#### [THE PROBLEM]
Which lines of the data include the string "Task"? List them all.

════════

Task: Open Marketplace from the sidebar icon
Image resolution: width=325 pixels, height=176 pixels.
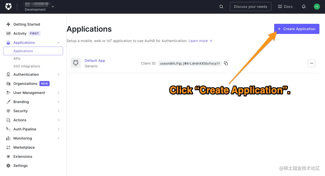Action: click(x=8, y=147)
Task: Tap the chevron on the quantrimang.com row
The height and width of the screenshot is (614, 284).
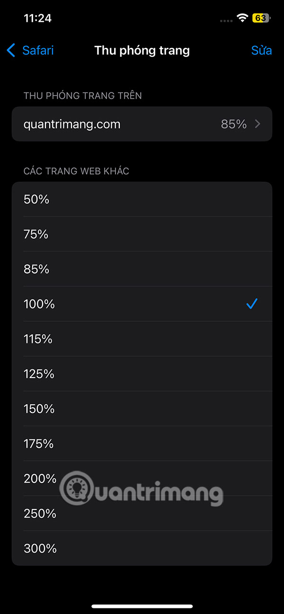Action: pyautogui.click(x=257, y=124)
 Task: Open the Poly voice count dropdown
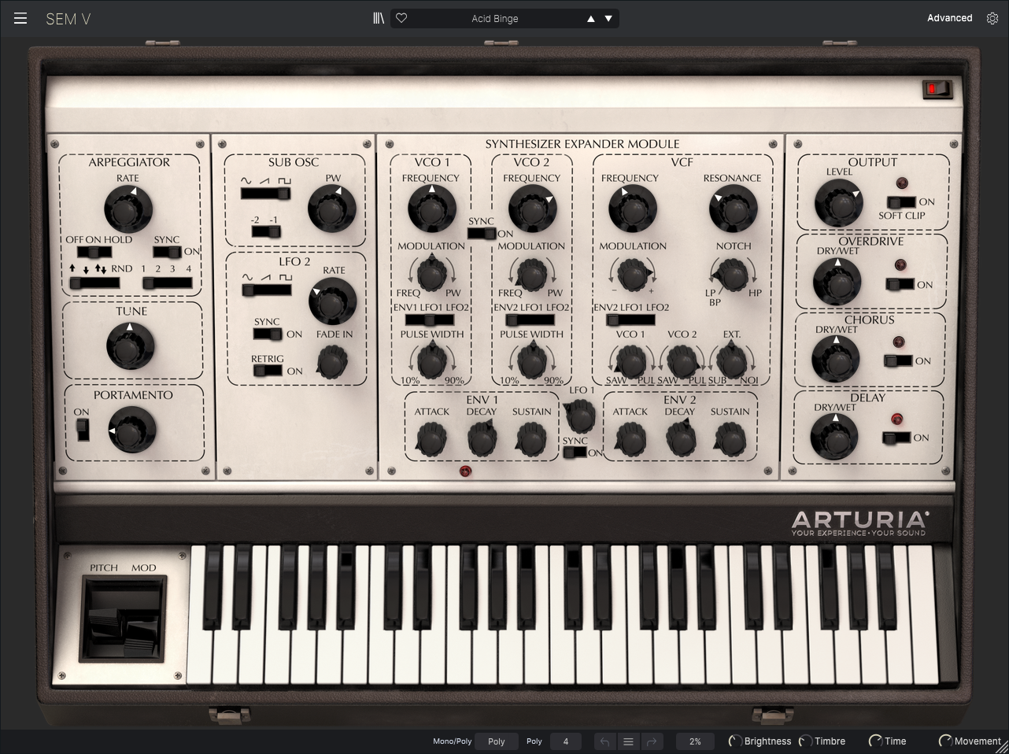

════════

#### [EXERCISE RESULT]
Task: Open Marketplace from the sidebar icon
Task: Tap the chevron on the quantrimang.com row
 Task: Open the Poly voice count dropdown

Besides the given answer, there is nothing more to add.